The Lost Chapter of ‘Charlie and the Chocolate Factory’ is Nuts
We actually thought we knew everything there was to know about Willy Wonka. We are fools. The Guardian just shared an unpublished chapter from Roald Dahl’s Charlie and the Chocolate Factory, and we are freaking out a little bit.
Bare in mind, the chapter is from an early draft of the book, and Dahl probably didn’t expect the world to dig it out fifty years later. When you’re a writer, lord knows how many drafts you write, re-write, throw in the garbage, then retrieve from the garbage, then throw in the garbage again. This is true even when you’re super-famous, like Roald Dahl. And isn’t that comforting?

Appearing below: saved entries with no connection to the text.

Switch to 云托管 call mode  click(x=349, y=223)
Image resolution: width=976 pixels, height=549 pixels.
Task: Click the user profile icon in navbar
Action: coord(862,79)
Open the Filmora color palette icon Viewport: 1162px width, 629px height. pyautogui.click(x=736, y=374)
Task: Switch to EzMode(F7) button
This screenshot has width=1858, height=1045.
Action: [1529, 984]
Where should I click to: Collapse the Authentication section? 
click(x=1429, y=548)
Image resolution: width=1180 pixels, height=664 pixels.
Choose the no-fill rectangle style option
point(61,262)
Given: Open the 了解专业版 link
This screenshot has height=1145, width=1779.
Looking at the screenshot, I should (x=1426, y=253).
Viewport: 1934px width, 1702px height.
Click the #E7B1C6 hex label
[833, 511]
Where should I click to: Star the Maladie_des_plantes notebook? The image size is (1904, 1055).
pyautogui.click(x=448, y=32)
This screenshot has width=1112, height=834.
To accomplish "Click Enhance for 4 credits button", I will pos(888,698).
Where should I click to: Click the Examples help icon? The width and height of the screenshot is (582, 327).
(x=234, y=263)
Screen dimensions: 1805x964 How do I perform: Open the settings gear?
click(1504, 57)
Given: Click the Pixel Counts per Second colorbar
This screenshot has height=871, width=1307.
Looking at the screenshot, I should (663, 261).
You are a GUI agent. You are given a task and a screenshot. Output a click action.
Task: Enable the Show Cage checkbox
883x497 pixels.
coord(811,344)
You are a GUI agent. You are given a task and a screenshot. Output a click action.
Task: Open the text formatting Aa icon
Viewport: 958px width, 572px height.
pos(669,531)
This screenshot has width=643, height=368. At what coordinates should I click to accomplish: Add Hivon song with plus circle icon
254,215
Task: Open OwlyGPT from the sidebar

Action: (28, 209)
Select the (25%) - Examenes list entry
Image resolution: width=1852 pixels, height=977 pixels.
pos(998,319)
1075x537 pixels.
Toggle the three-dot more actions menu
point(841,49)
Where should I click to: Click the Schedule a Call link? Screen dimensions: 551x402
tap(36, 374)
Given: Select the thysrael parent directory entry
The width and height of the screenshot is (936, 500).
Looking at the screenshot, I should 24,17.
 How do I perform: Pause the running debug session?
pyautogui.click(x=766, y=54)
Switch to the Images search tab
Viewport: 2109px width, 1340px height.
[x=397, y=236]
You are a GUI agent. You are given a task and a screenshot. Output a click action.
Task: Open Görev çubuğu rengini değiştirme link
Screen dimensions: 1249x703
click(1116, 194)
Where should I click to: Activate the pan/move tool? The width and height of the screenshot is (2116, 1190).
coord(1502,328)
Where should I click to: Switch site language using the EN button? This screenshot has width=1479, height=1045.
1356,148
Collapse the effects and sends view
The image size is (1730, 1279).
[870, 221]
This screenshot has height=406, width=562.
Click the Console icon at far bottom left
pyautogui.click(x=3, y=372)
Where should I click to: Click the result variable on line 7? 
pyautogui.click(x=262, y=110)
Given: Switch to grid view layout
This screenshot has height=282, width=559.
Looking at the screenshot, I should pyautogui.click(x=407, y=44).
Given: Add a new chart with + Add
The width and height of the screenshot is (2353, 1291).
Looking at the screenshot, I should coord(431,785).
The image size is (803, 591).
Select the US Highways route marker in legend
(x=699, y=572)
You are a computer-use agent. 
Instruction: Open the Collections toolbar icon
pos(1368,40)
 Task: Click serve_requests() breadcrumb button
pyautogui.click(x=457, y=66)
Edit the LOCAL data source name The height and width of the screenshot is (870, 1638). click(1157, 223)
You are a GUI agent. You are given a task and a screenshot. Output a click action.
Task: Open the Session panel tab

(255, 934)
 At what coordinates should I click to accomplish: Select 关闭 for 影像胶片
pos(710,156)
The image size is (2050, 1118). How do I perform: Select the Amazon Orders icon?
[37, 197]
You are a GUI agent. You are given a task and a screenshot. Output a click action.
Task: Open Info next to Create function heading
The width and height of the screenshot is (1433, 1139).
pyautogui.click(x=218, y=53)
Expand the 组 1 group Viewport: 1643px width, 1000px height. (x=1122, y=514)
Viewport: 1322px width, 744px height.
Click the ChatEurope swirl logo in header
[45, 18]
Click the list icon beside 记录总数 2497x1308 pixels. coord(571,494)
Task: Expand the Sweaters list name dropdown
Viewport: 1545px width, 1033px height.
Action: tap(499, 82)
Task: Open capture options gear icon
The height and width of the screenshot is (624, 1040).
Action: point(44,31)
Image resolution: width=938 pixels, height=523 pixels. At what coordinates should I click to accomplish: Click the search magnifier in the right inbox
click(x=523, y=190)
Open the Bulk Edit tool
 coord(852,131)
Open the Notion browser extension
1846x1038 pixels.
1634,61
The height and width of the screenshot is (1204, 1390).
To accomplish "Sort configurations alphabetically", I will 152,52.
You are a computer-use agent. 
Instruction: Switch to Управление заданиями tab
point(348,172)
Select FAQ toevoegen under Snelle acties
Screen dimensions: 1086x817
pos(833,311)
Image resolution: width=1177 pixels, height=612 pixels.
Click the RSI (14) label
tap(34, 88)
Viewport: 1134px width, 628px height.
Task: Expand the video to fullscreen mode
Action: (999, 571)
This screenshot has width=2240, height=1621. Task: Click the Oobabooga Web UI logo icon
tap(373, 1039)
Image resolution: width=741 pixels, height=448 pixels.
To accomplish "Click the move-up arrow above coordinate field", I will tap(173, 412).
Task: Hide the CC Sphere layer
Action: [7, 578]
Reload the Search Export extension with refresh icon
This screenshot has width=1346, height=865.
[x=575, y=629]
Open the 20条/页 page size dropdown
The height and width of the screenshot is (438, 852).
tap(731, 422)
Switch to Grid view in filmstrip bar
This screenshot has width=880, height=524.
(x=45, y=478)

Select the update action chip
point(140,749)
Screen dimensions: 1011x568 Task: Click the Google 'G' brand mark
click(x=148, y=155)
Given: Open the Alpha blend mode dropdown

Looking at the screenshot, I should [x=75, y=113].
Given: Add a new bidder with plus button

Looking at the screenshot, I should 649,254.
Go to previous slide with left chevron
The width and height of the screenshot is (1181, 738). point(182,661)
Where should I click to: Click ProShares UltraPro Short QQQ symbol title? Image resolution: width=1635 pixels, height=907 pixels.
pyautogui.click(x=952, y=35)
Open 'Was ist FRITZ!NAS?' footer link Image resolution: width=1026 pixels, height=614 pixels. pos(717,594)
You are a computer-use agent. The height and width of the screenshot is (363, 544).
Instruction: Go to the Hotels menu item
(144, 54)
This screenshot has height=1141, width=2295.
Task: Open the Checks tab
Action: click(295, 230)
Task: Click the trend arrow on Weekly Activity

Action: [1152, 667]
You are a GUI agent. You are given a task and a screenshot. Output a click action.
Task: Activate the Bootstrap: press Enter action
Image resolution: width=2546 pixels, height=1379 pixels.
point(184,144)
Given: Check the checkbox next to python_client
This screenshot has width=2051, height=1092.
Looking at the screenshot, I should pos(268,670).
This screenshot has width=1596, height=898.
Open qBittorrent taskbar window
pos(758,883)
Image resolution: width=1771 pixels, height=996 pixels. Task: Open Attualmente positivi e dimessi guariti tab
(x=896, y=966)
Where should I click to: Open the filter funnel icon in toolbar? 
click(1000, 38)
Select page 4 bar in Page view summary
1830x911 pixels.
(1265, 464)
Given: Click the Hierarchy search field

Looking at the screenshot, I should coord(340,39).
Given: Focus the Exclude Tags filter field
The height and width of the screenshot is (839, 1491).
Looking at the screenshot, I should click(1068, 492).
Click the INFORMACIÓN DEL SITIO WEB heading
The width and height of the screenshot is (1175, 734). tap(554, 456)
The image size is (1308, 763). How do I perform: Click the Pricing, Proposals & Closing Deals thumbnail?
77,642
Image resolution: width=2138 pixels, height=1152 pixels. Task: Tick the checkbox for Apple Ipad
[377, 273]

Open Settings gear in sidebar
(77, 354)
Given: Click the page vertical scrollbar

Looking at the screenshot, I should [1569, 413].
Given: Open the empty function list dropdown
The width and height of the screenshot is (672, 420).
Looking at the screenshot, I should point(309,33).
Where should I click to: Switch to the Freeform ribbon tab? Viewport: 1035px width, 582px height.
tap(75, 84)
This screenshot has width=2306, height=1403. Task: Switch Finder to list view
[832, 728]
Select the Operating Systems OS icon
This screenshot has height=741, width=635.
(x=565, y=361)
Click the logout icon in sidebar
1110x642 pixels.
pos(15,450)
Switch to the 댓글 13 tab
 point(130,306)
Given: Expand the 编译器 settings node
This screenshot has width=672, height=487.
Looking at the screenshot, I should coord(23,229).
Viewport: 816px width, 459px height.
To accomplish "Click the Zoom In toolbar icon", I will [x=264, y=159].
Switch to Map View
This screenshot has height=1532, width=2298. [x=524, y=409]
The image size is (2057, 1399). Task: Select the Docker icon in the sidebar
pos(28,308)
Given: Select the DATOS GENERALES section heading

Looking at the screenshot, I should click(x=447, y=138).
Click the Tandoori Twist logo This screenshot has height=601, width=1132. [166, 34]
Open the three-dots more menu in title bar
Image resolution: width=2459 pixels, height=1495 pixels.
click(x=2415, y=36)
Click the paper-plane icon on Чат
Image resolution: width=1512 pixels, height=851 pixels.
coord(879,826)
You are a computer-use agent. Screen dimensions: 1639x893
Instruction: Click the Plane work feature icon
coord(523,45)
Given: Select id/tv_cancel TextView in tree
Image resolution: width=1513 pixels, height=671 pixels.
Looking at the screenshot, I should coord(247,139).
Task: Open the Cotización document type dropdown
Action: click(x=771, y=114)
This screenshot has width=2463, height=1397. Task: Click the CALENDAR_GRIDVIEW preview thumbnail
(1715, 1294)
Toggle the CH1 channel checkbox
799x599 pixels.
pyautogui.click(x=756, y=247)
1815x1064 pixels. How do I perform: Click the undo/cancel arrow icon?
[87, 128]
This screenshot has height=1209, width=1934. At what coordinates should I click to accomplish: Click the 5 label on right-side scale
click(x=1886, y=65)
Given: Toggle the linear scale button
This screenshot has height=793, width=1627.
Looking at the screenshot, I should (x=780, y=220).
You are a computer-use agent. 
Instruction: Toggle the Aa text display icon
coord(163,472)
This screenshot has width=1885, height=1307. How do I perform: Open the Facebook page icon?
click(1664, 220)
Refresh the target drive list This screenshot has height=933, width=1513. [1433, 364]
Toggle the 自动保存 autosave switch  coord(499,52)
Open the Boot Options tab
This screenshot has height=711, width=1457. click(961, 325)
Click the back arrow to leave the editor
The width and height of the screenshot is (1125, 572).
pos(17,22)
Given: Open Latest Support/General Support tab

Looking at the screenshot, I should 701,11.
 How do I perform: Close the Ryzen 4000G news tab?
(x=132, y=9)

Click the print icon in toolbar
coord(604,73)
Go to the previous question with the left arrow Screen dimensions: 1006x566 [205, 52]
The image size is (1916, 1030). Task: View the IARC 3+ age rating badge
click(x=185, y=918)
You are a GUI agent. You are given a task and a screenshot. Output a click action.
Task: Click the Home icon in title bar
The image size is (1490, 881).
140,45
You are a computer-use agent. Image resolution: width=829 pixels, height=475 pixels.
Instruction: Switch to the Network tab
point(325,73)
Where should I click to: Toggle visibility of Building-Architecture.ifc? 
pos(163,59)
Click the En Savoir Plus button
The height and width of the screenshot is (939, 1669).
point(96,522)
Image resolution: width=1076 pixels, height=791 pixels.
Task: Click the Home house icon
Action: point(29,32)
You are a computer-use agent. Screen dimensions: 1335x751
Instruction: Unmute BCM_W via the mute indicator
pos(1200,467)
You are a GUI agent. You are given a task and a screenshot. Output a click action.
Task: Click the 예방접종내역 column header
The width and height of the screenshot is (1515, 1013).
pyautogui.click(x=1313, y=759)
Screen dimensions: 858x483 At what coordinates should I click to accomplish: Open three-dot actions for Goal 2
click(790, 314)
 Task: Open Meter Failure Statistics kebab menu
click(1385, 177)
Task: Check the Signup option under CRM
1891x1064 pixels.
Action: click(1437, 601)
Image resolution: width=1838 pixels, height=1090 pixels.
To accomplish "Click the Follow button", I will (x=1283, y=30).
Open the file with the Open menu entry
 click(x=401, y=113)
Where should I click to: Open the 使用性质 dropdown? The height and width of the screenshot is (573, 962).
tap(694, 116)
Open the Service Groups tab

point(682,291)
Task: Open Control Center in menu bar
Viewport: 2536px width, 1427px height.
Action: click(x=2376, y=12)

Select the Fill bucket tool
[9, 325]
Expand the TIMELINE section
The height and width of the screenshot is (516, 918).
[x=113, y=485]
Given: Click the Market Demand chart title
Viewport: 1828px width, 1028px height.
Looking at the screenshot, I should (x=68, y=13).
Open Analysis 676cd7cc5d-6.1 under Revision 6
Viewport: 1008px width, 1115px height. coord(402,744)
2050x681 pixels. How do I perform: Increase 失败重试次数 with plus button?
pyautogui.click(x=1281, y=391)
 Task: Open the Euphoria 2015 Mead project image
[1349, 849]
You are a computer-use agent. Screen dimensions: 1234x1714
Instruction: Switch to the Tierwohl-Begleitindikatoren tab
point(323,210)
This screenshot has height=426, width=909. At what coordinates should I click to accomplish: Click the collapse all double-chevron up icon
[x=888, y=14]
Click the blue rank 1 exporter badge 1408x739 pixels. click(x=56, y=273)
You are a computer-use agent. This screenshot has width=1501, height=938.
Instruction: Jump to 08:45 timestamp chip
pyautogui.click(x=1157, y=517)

This previously unseen chapter, “Fudge Mountain,” takes the doomed children of Willy Wonka’s factory tour to the Vanilla Fudge Room. We all know the original story: five children win golden tickets to see inside Wonka’s secret and wacky world. However, this chapter reveals there were originally as many as 10 children and that our hero, Charlie Bucket, was chaperoned by his mother, not Grandpa Joe. Wait, wha?
You may also note that Wonka has men working for him in the factory, and hadn’t yet imagined up the Oompa Loompas we know so well. But, happily, the whimsically macabre mood of the published story is firmly in place:
The chapter was cut for being too subversive. Nuts to that! Sometimes kids need to learn. By being chopped up into neat little squares. Totally reasonable.
And now for a few Wonka trivia bits to continue the celebration:
–There’s another cut chapter from the book called “Spotty Powder” that was discovered in Dahl’s notes written backwards in mirror-script.
–Dahl threw out the first draft, wherein Charlie falls in a chocolate vat and becomes a chocolatey figurine, after his young nephew deemed it rubbish.
–The chocolate river in the original film was made of real chocolate and cream, which of course shortly went bad and stunk up the whole studio.
-At one point, Martin Scorsese was attached to direct the remake but went with The Aviator instead.
-Despite reports that Roald Dahl hated the film version of his book, there are plenty of behind-the-scenes photos of him on set looking pleased as punch. Curious, very curious!